Abstract

It is not my purpose to enter into a general discussion of heredity in mental disease. In the first place it is too complicated a subject and I do not feel that I know sufficient about it, even less than I thought since recently reviewing some of the literature and looking over my case material. My apology for publishing what follows is that some years ago several articles appeared in this JOURNAL, and at the interhospital conferences held by the New York State Hospital system, several papers were read in which much was made of Mendel’s laws in connection with the psychoses.

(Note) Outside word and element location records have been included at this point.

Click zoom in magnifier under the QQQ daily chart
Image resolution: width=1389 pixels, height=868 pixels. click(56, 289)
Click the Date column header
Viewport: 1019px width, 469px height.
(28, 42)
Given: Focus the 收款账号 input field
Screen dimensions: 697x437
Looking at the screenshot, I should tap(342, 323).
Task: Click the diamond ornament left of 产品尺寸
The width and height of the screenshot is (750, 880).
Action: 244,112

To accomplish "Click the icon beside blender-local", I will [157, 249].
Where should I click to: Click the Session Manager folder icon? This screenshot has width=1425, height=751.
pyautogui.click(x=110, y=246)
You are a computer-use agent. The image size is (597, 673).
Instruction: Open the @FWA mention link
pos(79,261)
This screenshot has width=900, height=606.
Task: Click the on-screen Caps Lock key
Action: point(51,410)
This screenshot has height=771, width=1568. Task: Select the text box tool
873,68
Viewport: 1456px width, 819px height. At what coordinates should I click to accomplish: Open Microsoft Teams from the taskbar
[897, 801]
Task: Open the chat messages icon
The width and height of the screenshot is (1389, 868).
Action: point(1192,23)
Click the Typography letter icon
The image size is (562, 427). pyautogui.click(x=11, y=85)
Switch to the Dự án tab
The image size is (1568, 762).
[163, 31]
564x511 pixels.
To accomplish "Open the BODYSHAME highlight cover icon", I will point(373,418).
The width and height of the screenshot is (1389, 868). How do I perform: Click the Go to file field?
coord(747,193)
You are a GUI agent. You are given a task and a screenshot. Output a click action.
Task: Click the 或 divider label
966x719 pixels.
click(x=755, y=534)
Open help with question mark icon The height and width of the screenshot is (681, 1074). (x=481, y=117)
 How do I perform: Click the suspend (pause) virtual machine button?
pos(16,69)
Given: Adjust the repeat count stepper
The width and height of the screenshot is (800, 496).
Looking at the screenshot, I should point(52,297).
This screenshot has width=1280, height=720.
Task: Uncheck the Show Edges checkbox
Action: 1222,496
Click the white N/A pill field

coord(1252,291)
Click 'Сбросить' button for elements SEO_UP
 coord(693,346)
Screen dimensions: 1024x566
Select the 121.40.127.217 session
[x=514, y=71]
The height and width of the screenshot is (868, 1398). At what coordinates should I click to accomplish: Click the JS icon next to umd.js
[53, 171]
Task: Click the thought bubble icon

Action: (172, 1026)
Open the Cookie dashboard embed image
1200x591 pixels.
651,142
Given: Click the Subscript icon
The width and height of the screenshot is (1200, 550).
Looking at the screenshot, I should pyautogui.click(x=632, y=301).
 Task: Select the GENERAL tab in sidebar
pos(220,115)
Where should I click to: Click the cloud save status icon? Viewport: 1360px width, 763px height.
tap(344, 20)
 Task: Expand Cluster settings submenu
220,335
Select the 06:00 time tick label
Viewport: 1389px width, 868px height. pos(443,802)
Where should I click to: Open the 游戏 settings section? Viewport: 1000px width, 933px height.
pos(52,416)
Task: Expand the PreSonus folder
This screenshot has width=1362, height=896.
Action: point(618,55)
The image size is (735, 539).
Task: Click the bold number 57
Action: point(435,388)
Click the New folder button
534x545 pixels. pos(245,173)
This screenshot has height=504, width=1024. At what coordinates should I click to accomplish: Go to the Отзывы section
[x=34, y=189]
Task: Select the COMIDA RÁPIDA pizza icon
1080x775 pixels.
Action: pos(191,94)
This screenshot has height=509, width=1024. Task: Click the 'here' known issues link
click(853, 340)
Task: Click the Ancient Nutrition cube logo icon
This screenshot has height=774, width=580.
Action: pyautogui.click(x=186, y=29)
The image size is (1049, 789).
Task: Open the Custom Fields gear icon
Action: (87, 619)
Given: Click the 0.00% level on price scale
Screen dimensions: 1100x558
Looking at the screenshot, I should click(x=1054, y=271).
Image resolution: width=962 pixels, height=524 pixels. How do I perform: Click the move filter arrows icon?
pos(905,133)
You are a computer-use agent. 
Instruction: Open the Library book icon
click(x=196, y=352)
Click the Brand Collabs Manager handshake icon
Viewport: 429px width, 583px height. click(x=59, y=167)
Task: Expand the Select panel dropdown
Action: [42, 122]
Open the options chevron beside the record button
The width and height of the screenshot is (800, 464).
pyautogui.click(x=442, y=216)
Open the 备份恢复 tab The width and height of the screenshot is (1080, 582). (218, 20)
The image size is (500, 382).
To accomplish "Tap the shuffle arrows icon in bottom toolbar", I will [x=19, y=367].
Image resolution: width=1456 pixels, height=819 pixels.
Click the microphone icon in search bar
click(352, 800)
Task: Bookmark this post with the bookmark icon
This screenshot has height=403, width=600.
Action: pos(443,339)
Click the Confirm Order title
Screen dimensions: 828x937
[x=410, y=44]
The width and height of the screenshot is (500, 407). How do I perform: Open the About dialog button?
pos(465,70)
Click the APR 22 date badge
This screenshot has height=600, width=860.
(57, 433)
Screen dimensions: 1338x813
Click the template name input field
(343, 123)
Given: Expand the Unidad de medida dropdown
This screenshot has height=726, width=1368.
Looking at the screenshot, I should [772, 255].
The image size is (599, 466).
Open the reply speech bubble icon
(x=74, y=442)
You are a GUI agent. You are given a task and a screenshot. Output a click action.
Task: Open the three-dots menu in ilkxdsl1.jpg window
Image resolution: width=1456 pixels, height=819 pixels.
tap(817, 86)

In the AMERICAN JOURNAL OF INSANITY for October of 1911, Rosanoff and Orr1 make this statement: “The neuropathic constitution is transmitted from generation to generation in the manner of a trait, which is in the Mendelian sense, recessive to the normal condition.” In another paper published in 1912, Rosanoff stated that studies made up to that time in heredity, furnished results “which seemed to justify the assumption that the full development and normal function of the mental faculties are dependent upon the presence in the germ plasm of a special determiner.” He further in this article makes the positive statement that in cases of simplex inheritance there is mental stability, the normal overshadowing the neuropathic taint, and that those of simplex inheritance differ from those of duplex merely by the power which they have of transmitting the neuropathic constitution to their offspring. He is quite vague as to what he means by neuropathic, but he does state that they may be looked on as biological features, analogous in their mode of origin and mode of transmission by heredity, to such features as blue eyes, fair skin, etc. Epilepsy, feeblemindedness, manic depressive insanity, dementia pr ecox, psychoneuroses, etc., seem to be regarded as neuropathic.